As Miha Pogacnik explains, “In this timeless, archetypal story we hear how Parsifal early in his life found the Grail Castle for the first time; better: the CASTLE found HIM, and because he didn’t ask the question he was thrown out. Years of search, struggle and inner growth followed, and then he found the castle again and became the King of Grail.- So it is with our relationship to the principles of Creative Arts. In ‘indigenous’ cultures there was no word for Art…because of her total presence in the wholeness of the societal organism. ‘Progress’ of the modern world has gradually marginalized Arts to entertainment. Now we have “working” life and “leisure” life, but, a crisis of meaning is mounting, we are learning to formulate questions about the true interdisciplinary, ‘integrational’ role of Art.”

The ideas of Joseph Beuys were also very much present in our group. “Show your wounds!” was one of his oft-repeated messages. He believed the role of art is to effect social change. He influenced a whole generation of artists in Europe and his work was instrumental in the rebuilding of Germany. In fact, the Green Party in Germany was born in his classroom. (For this he was fired.)
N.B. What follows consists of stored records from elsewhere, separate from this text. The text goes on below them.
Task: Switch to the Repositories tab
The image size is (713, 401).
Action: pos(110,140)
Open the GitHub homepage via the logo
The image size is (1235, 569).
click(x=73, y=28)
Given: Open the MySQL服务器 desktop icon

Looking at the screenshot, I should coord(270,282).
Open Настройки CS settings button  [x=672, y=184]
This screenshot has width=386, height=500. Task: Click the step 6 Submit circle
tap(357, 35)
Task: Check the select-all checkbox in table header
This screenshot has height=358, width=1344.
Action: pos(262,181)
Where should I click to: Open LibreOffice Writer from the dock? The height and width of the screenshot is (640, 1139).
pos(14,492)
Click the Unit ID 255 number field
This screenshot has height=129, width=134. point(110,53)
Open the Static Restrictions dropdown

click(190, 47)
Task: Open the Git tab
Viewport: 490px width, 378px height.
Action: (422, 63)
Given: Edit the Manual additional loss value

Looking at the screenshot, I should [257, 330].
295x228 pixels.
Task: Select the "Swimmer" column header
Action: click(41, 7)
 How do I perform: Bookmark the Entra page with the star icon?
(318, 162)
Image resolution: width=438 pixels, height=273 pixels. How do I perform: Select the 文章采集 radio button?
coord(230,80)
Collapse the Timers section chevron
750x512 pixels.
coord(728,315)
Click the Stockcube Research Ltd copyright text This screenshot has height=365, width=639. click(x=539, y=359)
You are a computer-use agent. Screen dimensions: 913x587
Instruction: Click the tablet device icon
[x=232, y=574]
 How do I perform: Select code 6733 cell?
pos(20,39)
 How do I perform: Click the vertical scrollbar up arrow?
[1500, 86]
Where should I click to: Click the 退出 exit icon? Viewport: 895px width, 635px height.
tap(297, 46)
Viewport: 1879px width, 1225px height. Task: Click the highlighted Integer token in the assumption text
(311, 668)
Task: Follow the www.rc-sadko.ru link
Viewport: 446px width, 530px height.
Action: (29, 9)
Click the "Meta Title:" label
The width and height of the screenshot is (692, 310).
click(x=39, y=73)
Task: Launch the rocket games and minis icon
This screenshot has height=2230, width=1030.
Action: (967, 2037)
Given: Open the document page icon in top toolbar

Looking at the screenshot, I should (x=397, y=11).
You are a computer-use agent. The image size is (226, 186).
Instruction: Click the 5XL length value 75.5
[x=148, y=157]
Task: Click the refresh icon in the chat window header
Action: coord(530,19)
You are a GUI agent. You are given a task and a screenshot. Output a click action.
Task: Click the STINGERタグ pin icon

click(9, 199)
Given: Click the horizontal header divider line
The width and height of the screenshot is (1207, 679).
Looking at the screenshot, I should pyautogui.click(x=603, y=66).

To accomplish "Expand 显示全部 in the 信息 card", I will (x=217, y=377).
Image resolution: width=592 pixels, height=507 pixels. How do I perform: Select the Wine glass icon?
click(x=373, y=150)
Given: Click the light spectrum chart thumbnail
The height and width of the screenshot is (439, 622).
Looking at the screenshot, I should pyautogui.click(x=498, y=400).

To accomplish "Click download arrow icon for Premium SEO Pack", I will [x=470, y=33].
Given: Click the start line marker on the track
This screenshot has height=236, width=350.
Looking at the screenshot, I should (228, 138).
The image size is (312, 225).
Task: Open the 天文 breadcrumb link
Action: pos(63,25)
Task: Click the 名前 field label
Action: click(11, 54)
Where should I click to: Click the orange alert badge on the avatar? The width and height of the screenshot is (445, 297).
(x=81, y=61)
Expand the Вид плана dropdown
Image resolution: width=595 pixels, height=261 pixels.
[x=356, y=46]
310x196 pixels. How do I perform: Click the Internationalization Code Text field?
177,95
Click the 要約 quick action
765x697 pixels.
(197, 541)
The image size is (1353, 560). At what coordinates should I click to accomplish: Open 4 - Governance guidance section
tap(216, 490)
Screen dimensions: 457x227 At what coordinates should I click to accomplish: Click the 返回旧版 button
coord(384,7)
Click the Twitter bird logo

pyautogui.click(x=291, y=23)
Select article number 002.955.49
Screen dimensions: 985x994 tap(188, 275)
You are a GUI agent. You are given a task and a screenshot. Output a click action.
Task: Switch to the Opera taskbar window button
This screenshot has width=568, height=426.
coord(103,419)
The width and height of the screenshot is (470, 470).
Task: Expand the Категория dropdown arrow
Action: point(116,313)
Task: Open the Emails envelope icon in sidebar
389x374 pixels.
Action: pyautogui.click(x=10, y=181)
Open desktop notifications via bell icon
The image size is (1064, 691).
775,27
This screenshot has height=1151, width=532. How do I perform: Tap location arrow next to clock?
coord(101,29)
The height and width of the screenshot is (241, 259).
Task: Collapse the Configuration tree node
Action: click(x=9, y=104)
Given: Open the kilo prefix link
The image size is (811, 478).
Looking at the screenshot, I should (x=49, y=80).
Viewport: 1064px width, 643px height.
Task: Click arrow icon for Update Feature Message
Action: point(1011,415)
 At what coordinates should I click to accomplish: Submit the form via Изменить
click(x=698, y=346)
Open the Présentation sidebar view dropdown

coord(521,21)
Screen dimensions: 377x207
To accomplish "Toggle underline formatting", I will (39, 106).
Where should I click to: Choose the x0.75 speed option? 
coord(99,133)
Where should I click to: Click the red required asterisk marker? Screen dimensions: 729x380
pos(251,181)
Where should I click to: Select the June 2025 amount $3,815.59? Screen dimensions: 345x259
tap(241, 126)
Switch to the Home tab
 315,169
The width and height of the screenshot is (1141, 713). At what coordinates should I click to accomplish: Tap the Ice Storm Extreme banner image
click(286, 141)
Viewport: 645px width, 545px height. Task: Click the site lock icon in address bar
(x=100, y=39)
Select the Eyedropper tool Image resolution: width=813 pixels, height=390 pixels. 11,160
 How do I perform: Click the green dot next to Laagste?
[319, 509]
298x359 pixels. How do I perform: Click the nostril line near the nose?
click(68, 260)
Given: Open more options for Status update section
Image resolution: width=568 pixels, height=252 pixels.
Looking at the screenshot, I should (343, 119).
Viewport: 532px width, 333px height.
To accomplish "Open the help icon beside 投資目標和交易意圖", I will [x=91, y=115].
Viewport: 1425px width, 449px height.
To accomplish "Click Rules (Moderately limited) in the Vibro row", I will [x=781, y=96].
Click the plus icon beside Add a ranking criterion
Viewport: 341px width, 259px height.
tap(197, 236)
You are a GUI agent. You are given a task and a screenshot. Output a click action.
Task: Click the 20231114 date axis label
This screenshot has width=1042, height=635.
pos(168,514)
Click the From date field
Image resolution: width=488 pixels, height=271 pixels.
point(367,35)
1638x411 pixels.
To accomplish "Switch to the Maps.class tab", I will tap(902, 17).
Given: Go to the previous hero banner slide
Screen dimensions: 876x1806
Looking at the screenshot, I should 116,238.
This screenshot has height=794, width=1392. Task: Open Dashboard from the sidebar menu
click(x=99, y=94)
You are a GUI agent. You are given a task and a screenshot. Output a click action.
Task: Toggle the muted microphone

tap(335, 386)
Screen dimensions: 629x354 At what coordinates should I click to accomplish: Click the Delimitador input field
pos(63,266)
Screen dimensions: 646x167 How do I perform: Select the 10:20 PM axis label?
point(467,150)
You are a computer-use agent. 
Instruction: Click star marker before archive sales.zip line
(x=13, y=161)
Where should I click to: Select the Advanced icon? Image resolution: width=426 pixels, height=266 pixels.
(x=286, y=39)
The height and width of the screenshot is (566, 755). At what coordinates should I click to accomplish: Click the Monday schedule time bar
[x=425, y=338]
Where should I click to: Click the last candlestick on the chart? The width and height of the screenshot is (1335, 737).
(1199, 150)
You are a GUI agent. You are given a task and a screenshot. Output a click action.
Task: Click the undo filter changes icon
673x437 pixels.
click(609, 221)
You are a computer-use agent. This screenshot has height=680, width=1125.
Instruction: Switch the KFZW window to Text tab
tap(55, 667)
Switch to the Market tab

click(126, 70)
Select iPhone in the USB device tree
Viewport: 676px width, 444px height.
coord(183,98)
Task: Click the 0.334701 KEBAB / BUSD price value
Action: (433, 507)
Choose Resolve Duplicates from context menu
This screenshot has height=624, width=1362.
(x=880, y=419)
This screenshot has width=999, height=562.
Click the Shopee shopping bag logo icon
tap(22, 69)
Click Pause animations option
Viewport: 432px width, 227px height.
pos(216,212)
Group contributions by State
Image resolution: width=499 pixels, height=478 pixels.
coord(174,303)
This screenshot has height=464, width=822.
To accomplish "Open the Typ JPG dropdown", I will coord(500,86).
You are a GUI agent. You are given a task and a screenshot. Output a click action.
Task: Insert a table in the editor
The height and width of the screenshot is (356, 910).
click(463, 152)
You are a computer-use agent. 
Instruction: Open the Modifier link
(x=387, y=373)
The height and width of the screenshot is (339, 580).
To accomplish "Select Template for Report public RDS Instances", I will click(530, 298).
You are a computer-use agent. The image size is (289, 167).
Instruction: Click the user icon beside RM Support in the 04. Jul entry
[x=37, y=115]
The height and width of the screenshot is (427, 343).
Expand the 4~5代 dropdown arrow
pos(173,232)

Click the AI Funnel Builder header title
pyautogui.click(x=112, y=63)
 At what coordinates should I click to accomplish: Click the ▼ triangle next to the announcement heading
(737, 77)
Beuys said, “Art that can not shape society and therefore also can not penetrate the heart questions of society, [and] in the end influence the question of capital, is no art.”

The Walker Art Center has an excellent online exhibit of Joseph Beuys work and ideas.

Remarks and questions from some of the ‘tribe.’

Rigmor Henrik Robert:
A Jungian analyst and physician, Rigmor pointed out that when she sees patients, she starts the conversations by asking these questions — what is wrong, and how are you feeling? [Simple yet profound questions to ask in the workplace. Many of us have no idea what we are feeling.]

Meg Wheatley:
We are reacting to a world that has ignored beauty, art and sustainability. All the tools that have helped make me successful have created a world I don’t even like.

Douglass Carmichael:
Where are we? [Our] new culture fails us for not responding to what we have inside. Art creates a richer interior life so we can have a richer
exterior life…The 20th century is full of failed imposed solutions relative to ideals. Mussolini also talked about community and wholeness.
…This is not a unique time in history. We are not at the pinnacle, we are between here and there. What is the emerging story?

Bernard Lietaer:
Lietaer was responsible for the design and implementation of the Euro. Now he is creating Terra, a new currency system better suited to building community and sustainability. His question to us — (in a world of polarities: elite vs populist, money vs art) how can we create a world that is artistic and democratic at the same time?

It was a thrill to be part of a group of so many talented and inspiring people. I believe the next step in the evolution of society is to integrate the worlds of art, business and government. The conference was really a crucible for incubating new knowledge and insights. I’m glad to have found kindred spirits who not only share my beliefs but who are also architects of the new Europe and beyond.